La première période a été un contrecoup de la présidentielle : des dizaines de milliers de gens, voyant que le changement ne se faisait pas au sommet, ont décidé de le faire eux-mêmes. Se sont engagés.
Et il y avait, tout de suite, les législatives : les néo-militants n'ont pas su comment les gagner, les militants anciens n'ont pas su comment les gagner, le siège national épuisé par la campagne présidentielle n'a pas su comment les gagner, Nicolas Sarkozy a su comment les gagner, nos candidats et leur enthousiasme ont été soufflés net.
La campagne de l'UMP répétait en boucle un argument unique : "il faut donner au Président de la République la majorité dont il a besoin". Rien sur la France, rien sur le pouvoir législatif, rien sur le contenu. Et ça marchait. Je tenais au siège la permanence téléphonique "projet", prêt à répondre aux questions des 500 candidats et équipes de campagne de France sur nos propositions politiques : je n'avais pas deux appels par jour.
Depuis cette fin mai 2007, j'ai l'impression que beaucoup d'adhérents du MoDem sont des gens au tempérament plein d'espoir, mais qui ne voyant pas d'espoir de gagner, de réaliser ce qu'ils ont dans le coeur, se découragent ou se retournent contre des boucs émissaires. Dont François Bayrou, accusé de mettre en priorité n°1 l'élection présidentielle.
Comme si lui, François Bayrou, espérait vraiment que la politique du pays puisse changer, que la France puisse se relever, qu'on puisse passer de la décomposition à la reconquête. Au fond, peut-être que certains lui en veulent d'y croire encore.
Et ce matin, j'écoute par internet le Grand Jury de dimanche, que plusieurs amis m'ont dit avoir trouvé passionnant. Et justement la même question (sur les échecs du MoDem) était posée à François Bayrou, à partir du marchandage souhaité par Daniel Cohn-Bendit avec le Parti socialiste. J'ai bien aimé la réponse :
"Je suis en désaccord avec la perspective (que Daniel Cohn-Bendit) étale dans tous les journaux et dans le Figaro en particulier : c’est la réélection de Nicolas Sarkozy, « on est absents contre 50 circonscriptions ».
Je ne crois pas une seconde que si Nicolas Sarkozy était réélu, il y aurait une majorité contraire. La dynamique de l’élection fait que ça n’existe pas."
Expérience de 2007 faite, je confirme…
La dynamique de changement, c'est dans la campagne électorale qu'on peut la créer. Non dans les marchandages d'avant-campagne, non dans le commerce de peau de l'ours, non dans le renoncement.
Je trouve une tonalité tout à fait similaire dans la partie suivante du Grand Jury, sur la politique industrielle et l'emploi.

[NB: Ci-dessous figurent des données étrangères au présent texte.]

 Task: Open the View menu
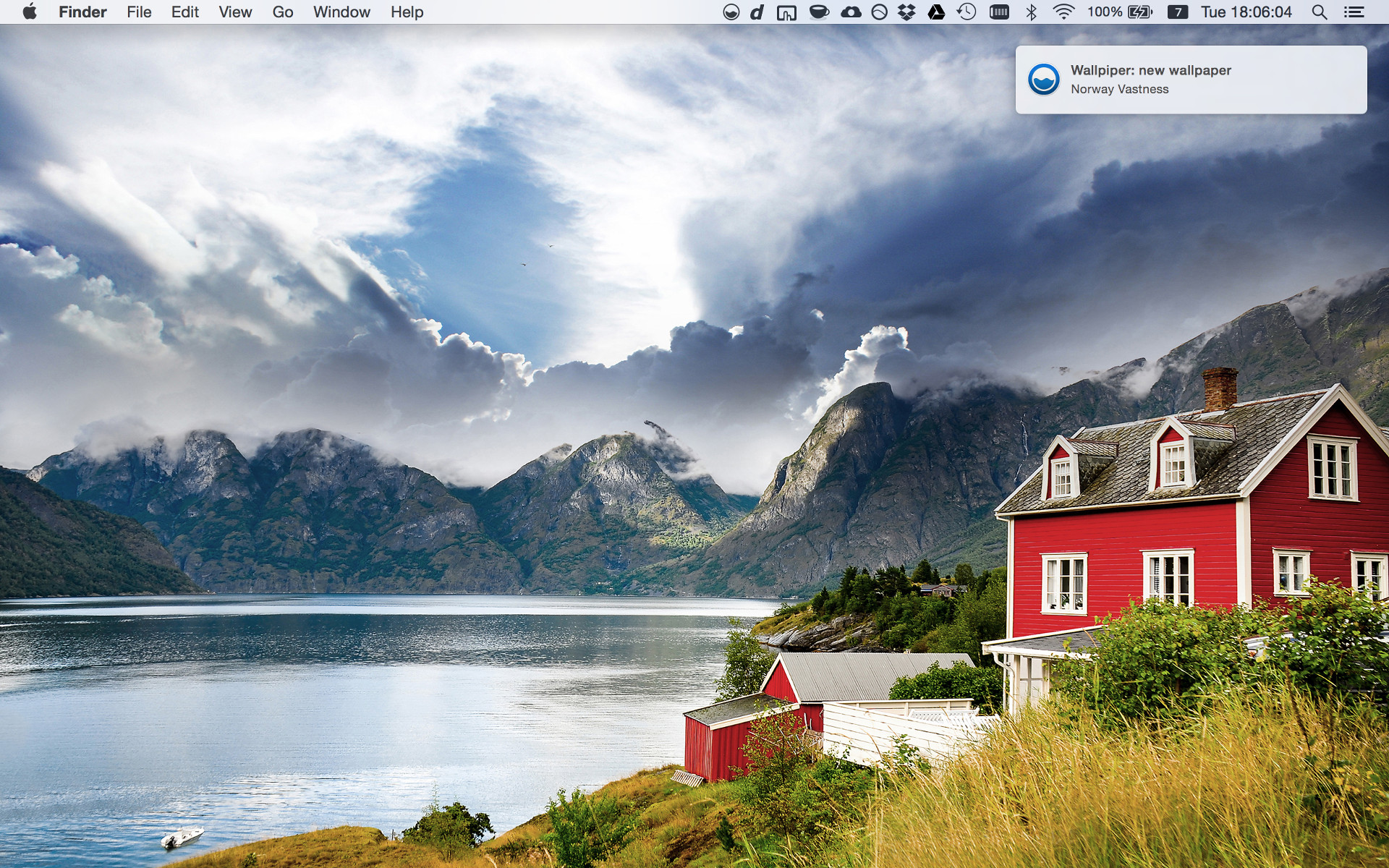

Les liens sont de moi
François Bayrou : "On a l'impression que tous les jours, on se bat en défense, jamais en attaque ... tout ceci nous conduit à une catastrophe nationale. (Il faut) maintenir un outil industriel performant."
Etienne Mougeotte : "Je préfère qu'on fabrique des satellites que des machines à laver !"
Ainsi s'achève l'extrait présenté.